The point here is that we are supposed to believe the following:
Firstly, that OnLive has revolutionised video encoding. Fine, OK. They've bettered the best that Sony, Panasonic and Microsoft have achieved in the field of video compression, and they're keeping this incredible innovation to themselves for the purposes of streaming video gameplay. Fine. No problem.
Secondly, that they've come up with a system of beating latency that has so far eluded the very best experts in the field for years.
And finally, that they can somehow pay for thousand upon thousand (millions even) of high-end PCs. And not only that, but they're running proprietary video encoders in each one of these units that out-perform the $50,000 realtime h264 encoders used for live HD broadcasts, encoding with just 1ms of latency (!!).

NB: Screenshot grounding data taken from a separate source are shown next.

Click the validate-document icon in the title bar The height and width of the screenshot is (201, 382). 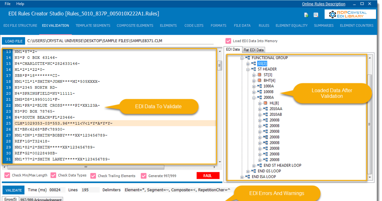point(306,15)
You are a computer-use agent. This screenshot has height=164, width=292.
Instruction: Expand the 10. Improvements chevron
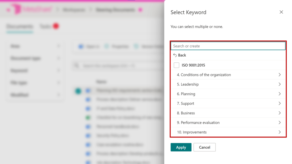click(279, 132)
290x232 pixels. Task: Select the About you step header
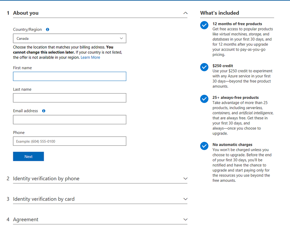pos(26,13)
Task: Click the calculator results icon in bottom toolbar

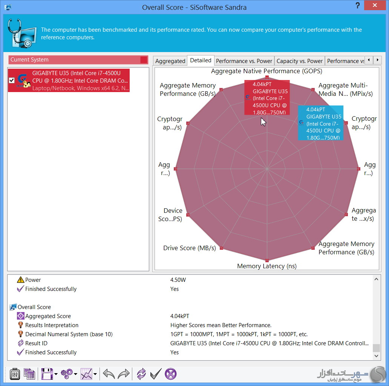Action: pos(29,374)

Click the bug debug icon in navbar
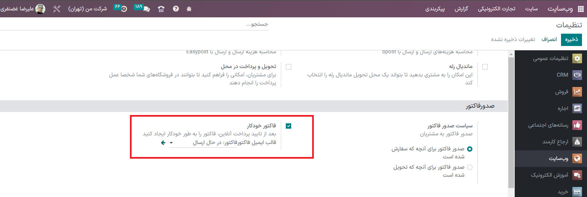pyautogui.click(x=189, y=9)
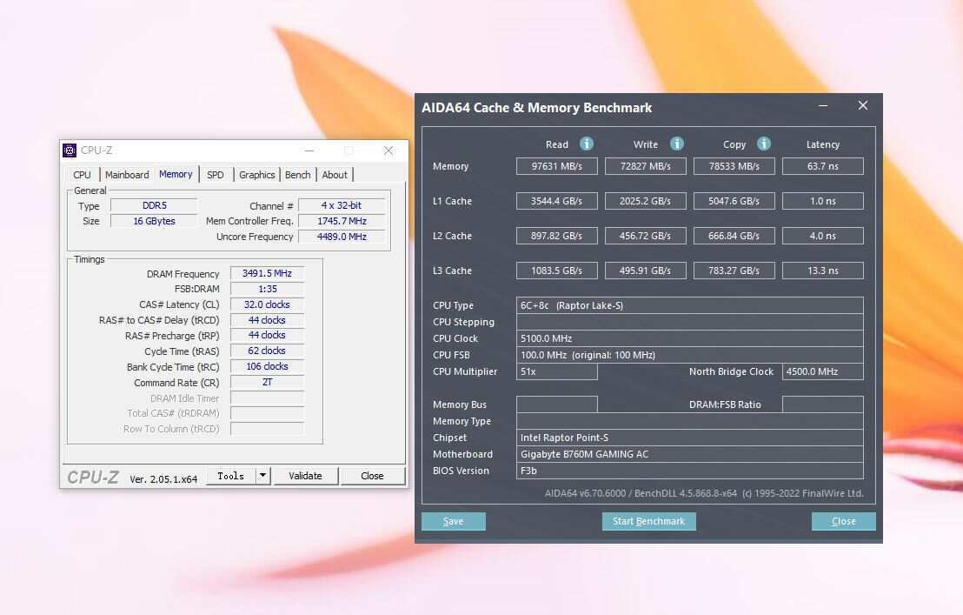Image resolution: width=963 pixels, height=615 pixels.
Task: Expand the Tools dropdown arrow
Action: (x=263, y=476)
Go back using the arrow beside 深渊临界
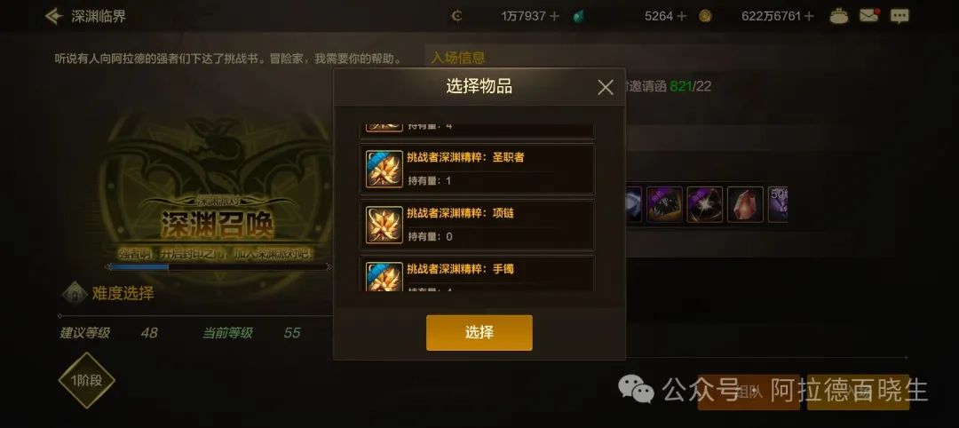This screenshot has height=428, width=959. pyautogui.click(x=54, y=16)
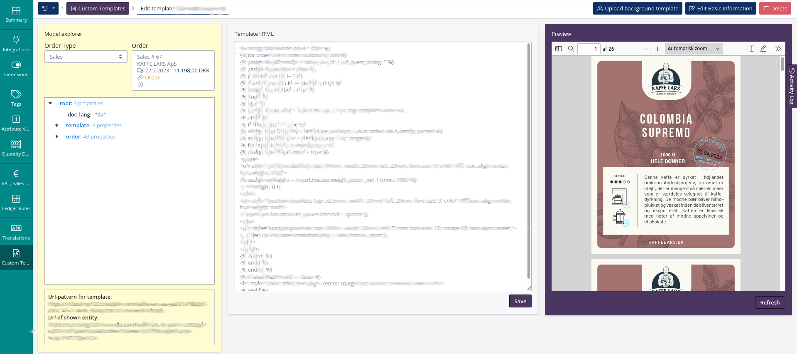The image size is (797, 354).
Task: Select the PDF draw pencil tool
Action: click(763, 49)
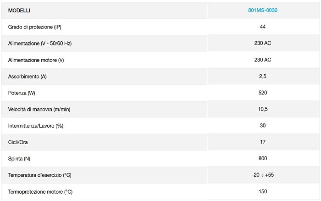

I want to believe in OnLive because as a gamer I think that the things it is supposed to do are hugely exciting. Plus, I work in video day-in, day-out and this is the most amazing use of video ever seen.
But the bottom line is that at some point you need to factor in Occam's Razor. The more you look at it, the more improbable the whole thing becomes.
But if you look above you can see that it aparently works, unless its a giant mockup. My wild guess would be that they are encoding each frame instead. I played around with JPG and i can get a ugly blocky picture that takes up 12kb, they have 7.5KB or so pr frame.